OC Register Coverage of Greenberg Gross Recent Jury Trial Victory

Jury Rejects Fraud Claim Against Irvine Marketing Firm

OC Register
by Eric Hartley
October 8, 2013

A jury has rejected allegations that an Irvine-based marketing firm charged the Costa Mesa Conference and Visitors Bureau hundreds of thousands of dollars for advertising services it never performed.
In a lawsuit last year, the bureau accused HyperDisk Marketing Inc. of fraud, breach of contract and unjust enrichment.
After a nine-day trial, a jury in Orange County Superior Court found in favor of HyperDisk on all counts on Oct. 3, a court clerk said.
Kim Glen, the visitors bureau’s marketing manager, said the lawsuit stemmed from the bureau’s inability to account for money it had spent. She said the bureau paid HyperDisk more than $1 million over 41/2 years for various services, including website design and buying online ads on the bureau’s behalf.
“We did not see the (Web) traffic that we should have seen based on the amount that we were spending,” Glen said.
The bureau asked for documentation of where the money went, but never got it until the case was already in court, she said. Glen said the bureau could only account for about $400,000 of the money, leaving a gap of $600,000.

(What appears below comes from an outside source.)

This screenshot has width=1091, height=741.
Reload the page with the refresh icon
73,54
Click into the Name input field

HyperDisk’s lawyer, Alan A. Greenberg, said the bureau mischaracterized its deal with the company. Greenberg said the bureau paid HyperDisk a flat monthly fee, which at one time was $14,800, for all its services.

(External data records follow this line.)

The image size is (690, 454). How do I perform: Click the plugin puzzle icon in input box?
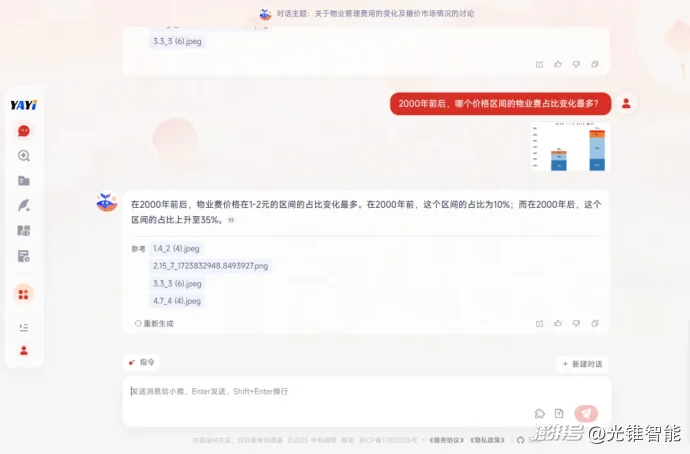(540, 413)
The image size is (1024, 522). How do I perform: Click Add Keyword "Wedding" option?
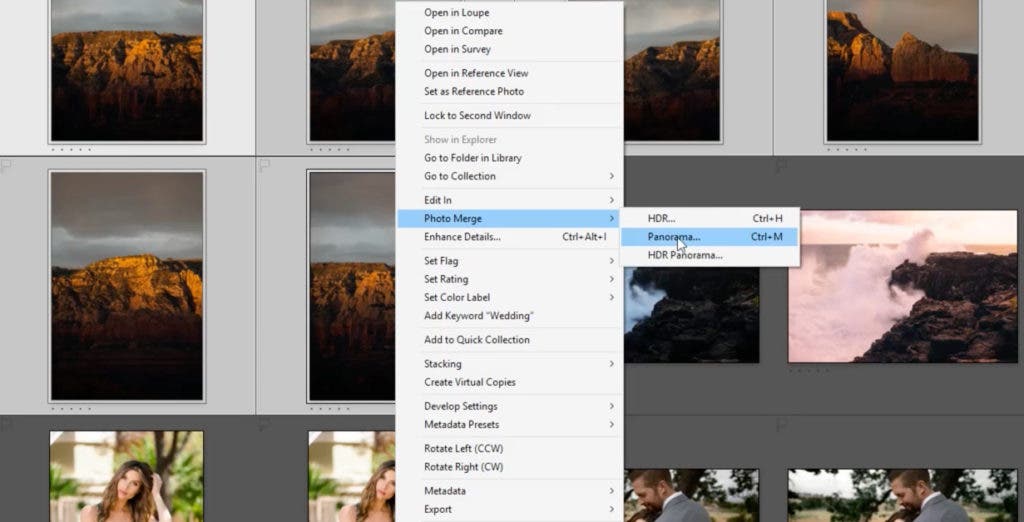pyautogui.click(x=478, y=316)
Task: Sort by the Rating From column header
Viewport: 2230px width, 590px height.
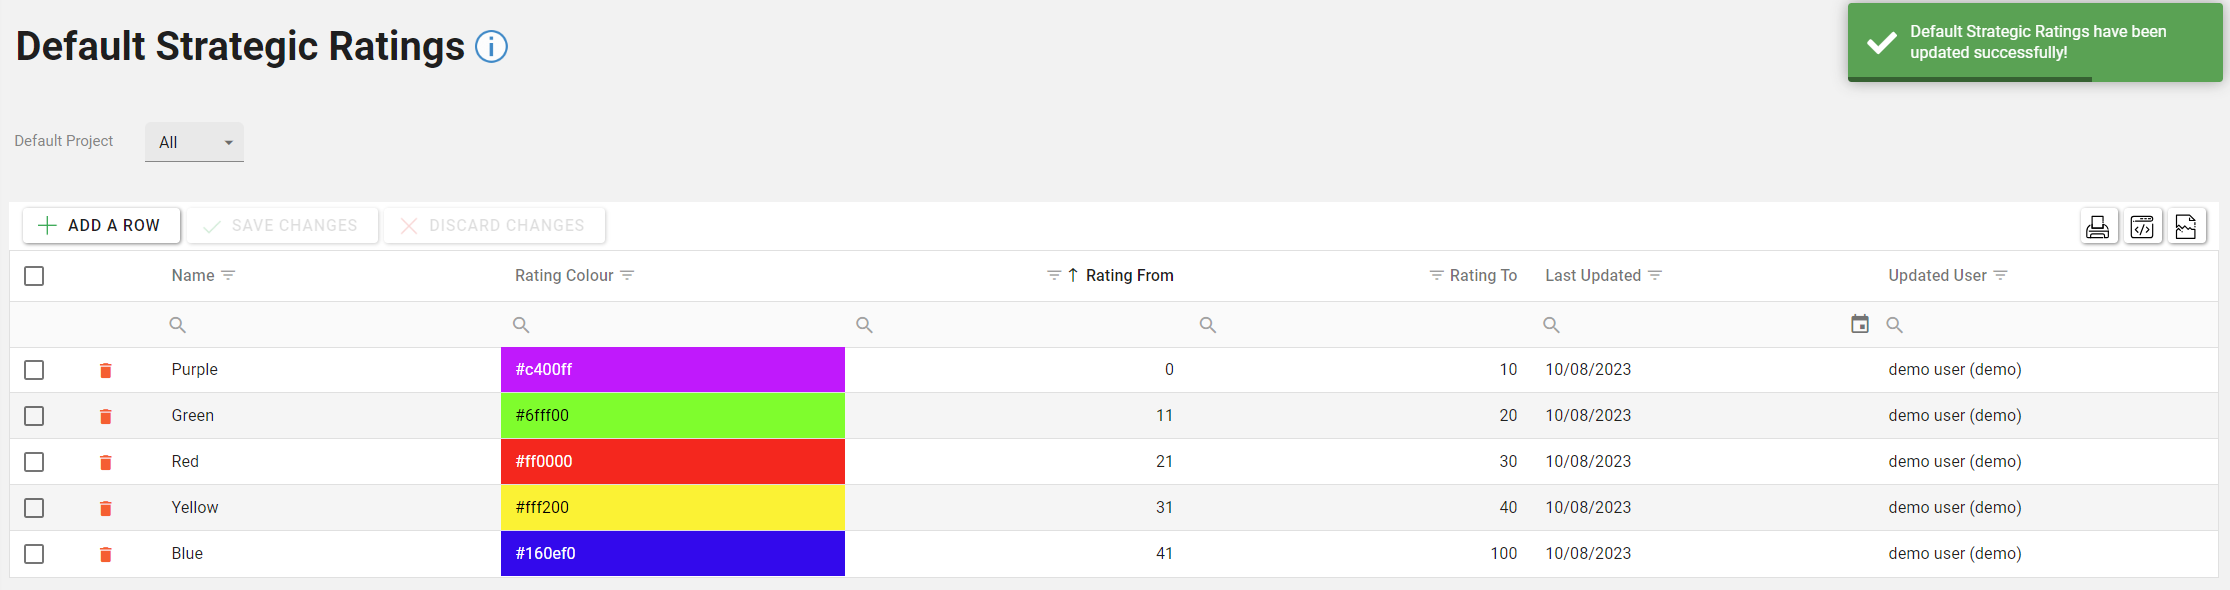Action: coord(1129,275)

So there was no way to account for every dollar spent, Greenberg said, but HyperDisk gave the bureau all the information it could.
There was no written contract because neither side felt the need for one when they started working together in 2006, Greenberg said. He said the relationship deteriorated only when new leaders took over the visitors bureau in 2010.

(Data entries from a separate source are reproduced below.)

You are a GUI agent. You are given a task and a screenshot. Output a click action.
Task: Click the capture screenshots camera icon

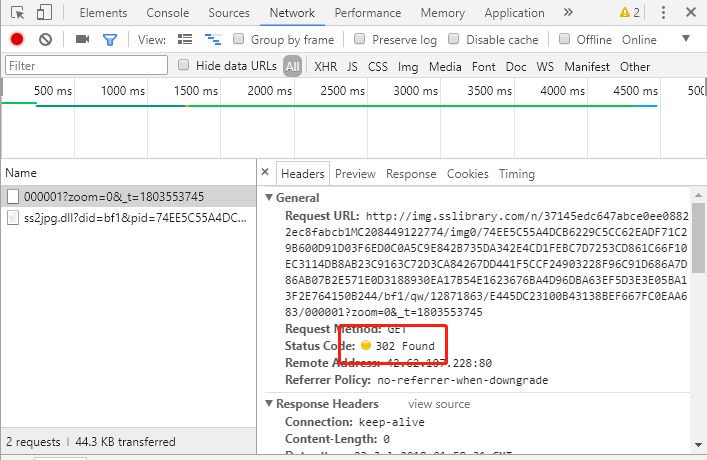pyautogui.click(x=82, y=39)
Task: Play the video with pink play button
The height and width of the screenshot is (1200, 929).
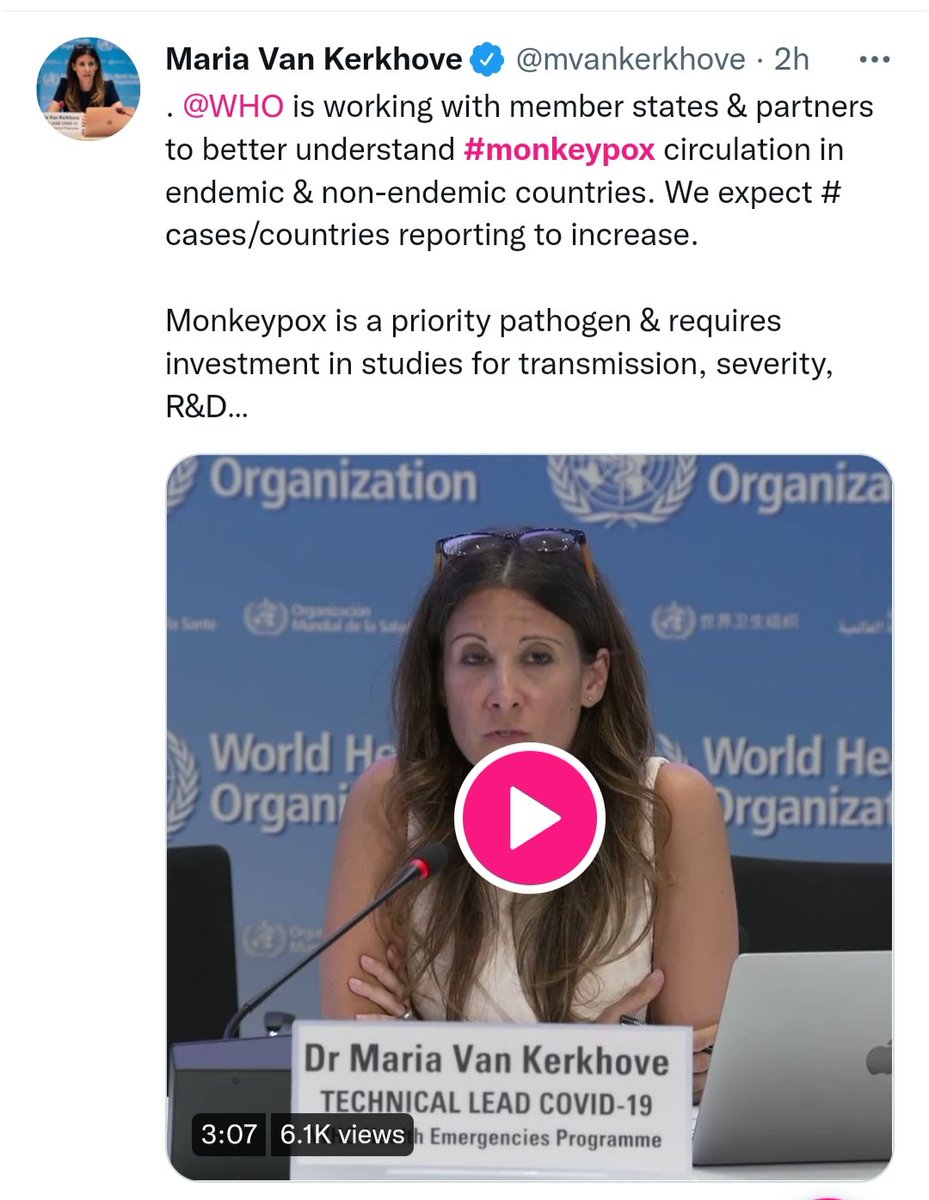Action: pos(529,818)
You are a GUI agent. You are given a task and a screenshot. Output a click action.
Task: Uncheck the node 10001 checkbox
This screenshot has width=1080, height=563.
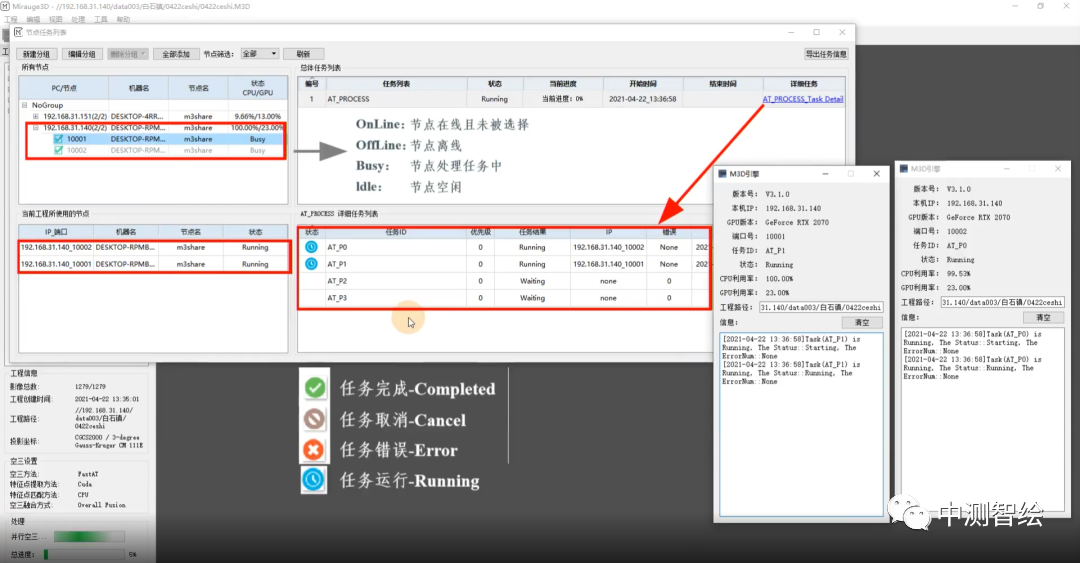tap(59, 139)
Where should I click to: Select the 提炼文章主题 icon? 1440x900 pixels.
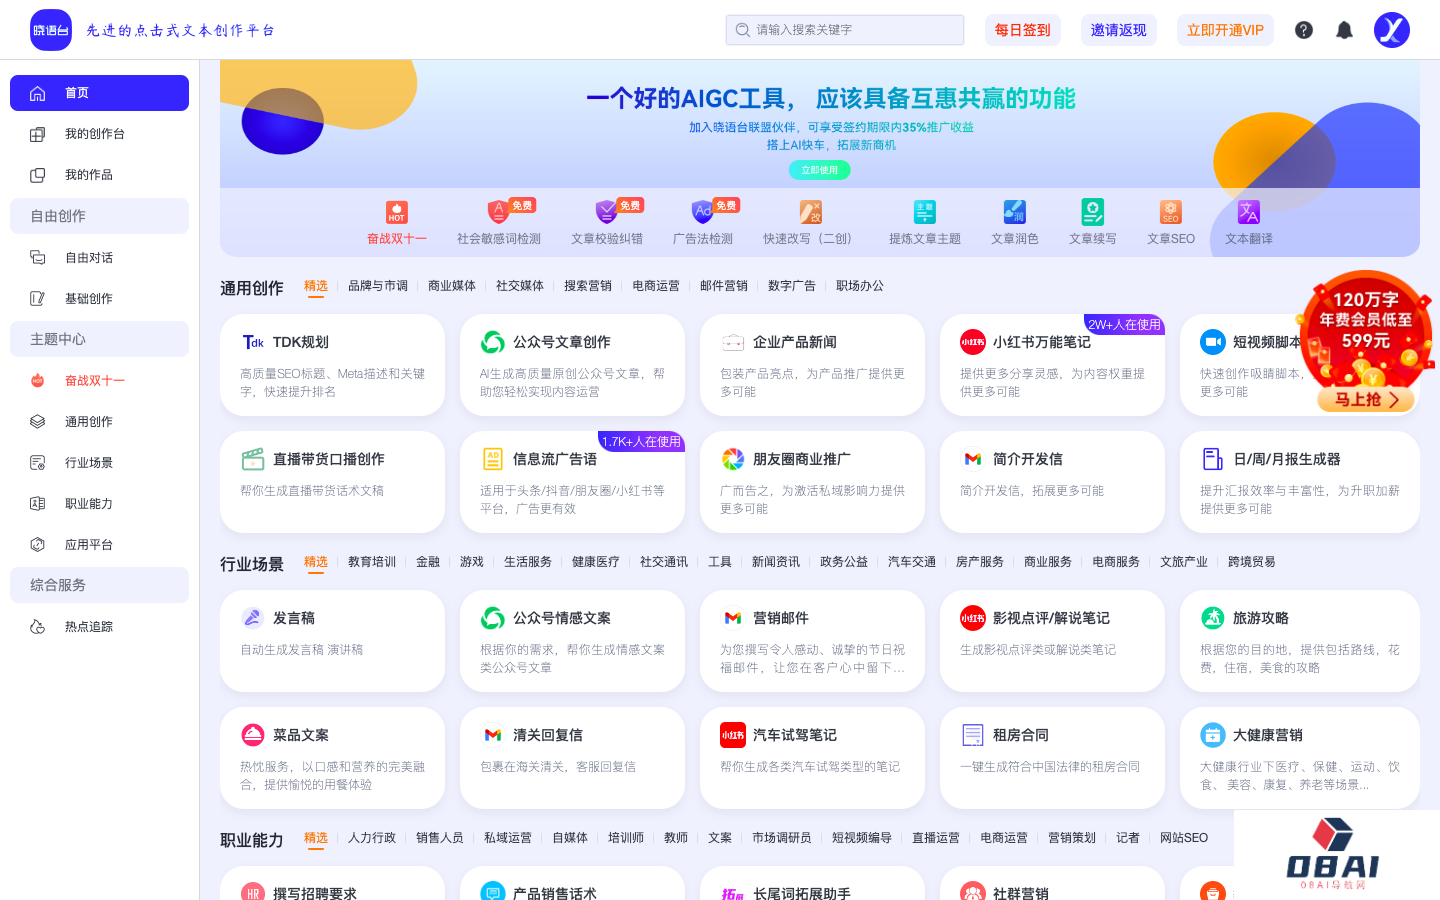[924, 213]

In a court filing, HyperDisk criticized the bureau’s “shakedown tactics,” saying it publicized the lawsuit in the media to “bully” the company into settling. The first complaint asked for $5 million in punitive damages, in violation of state law, which specifically bars plaintiffs from seeking specific amounts of punitive damages.
Glen said the bureau’s lawyer, Albert S. Israel, made a mistake in including the amount and quickly filed an amended complaint that omitted it. But in the meantime, the $5 million figure garnered a headline on OC Weekly’s website. Israel declined to comment.
Glen said she did not know how much money was spent in pursuing the lawsuit. The bureau gets no money directly from the city of Costa Mesa, but it’s funded by a 3 percent tax on overnight hotel stays.
“And so in a sense, they’re using other people’s money to pursue the case,” Greenberg said. “It’s tax money that they’re squandering.”
Greenberg said HyperDisk, founded in 1994, works with “blue-chip” companies across the country. He said the company had never been sued before and did not consider settling.
“It’s a lot for the company to deal with,” Greenberg said of fighting the case. “But the company was not going to back down because it was being unfairly accused of fraud, and it needed to clear its name no matter what it was going to take. And it did it.”